___ Records to use ___

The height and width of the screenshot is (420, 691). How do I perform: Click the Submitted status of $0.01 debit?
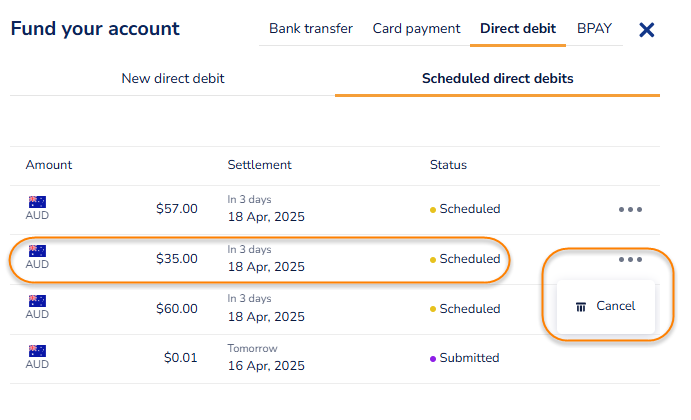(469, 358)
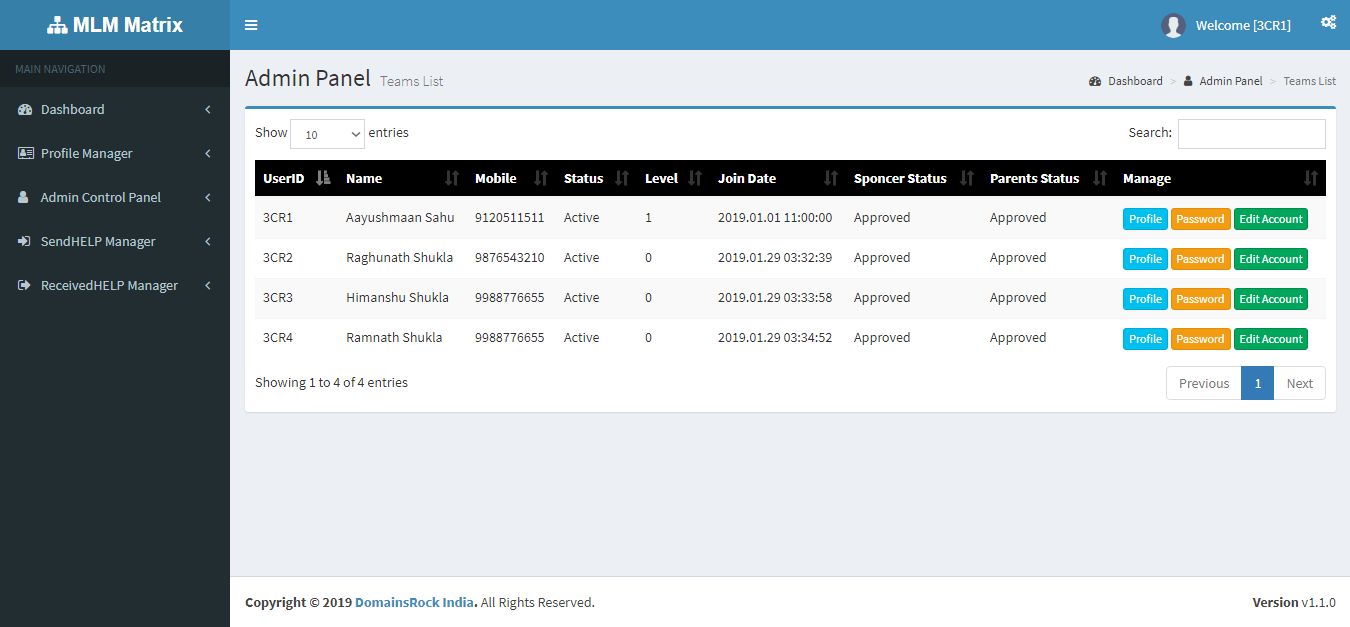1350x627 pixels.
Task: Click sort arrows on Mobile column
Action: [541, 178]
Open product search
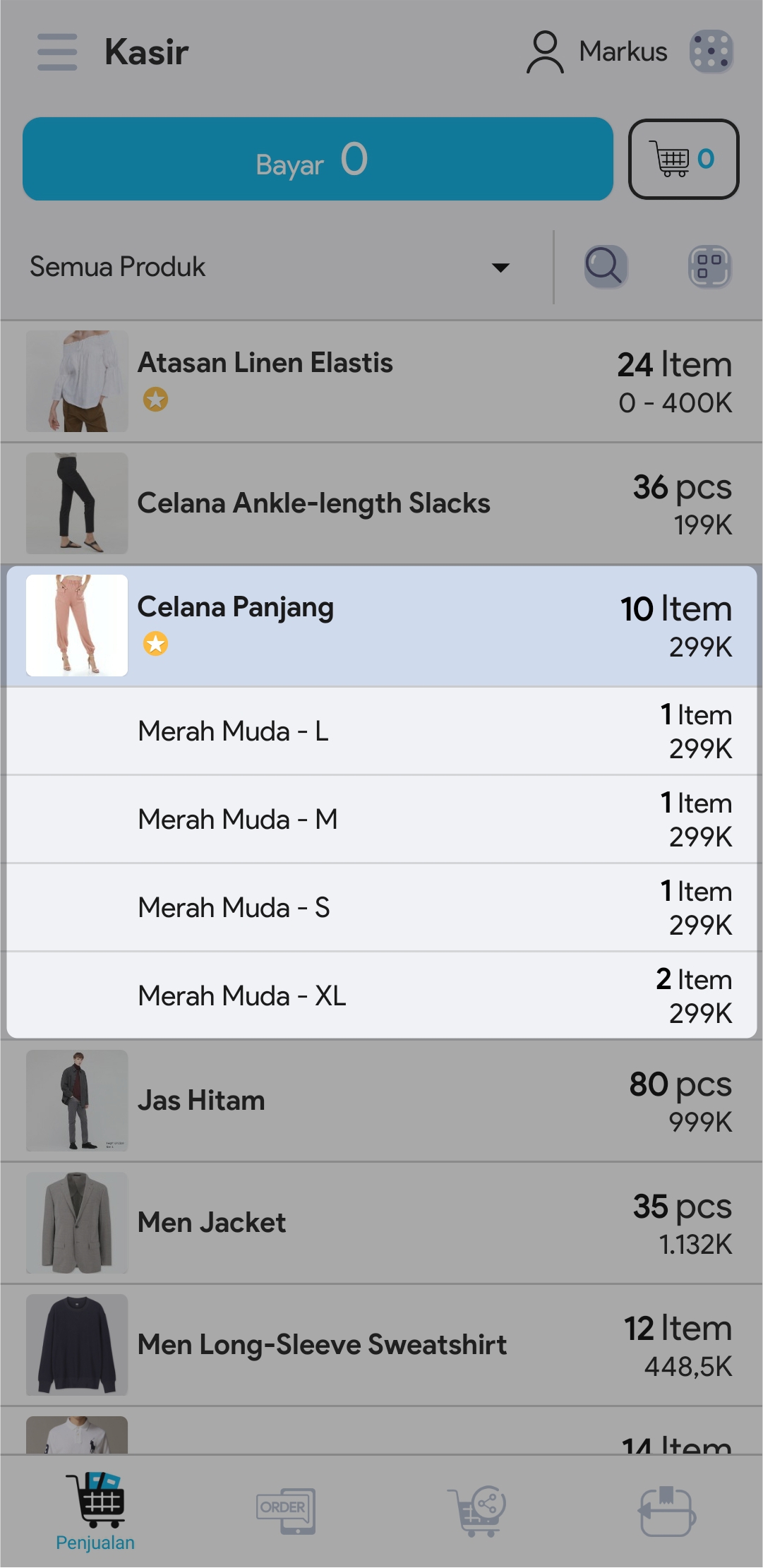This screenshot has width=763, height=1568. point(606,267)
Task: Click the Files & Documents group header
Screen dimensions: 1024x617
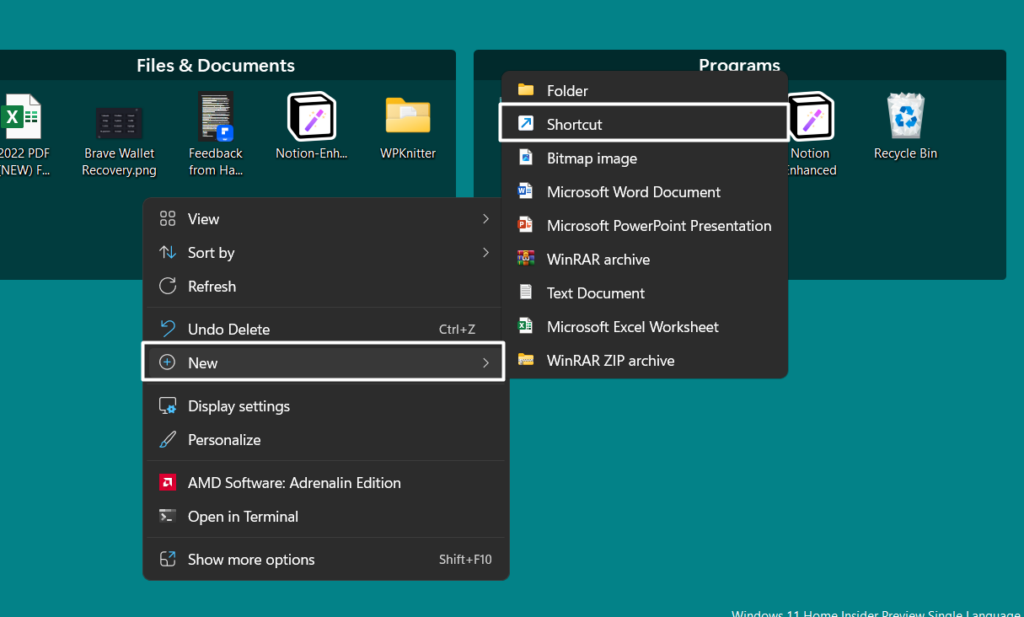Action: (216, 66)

___

**Exercise requirements**
Please set down the lines above word for word and leave out the pictures.

**Solution**
The height and width of the screenshot is (420, 691). How do I perform: Click the Submitted status of $0.01 debit?
(469, 358)
1350x627 pixels.
Task: Click sort arrows on Mobile column
Action: [541, 178]
Open product search
This screenshot has width=763, height=1568. point(606,267)
Task: Click the Files & Documents group header
Screen dimensions: 1024x617
Action: (216, 66)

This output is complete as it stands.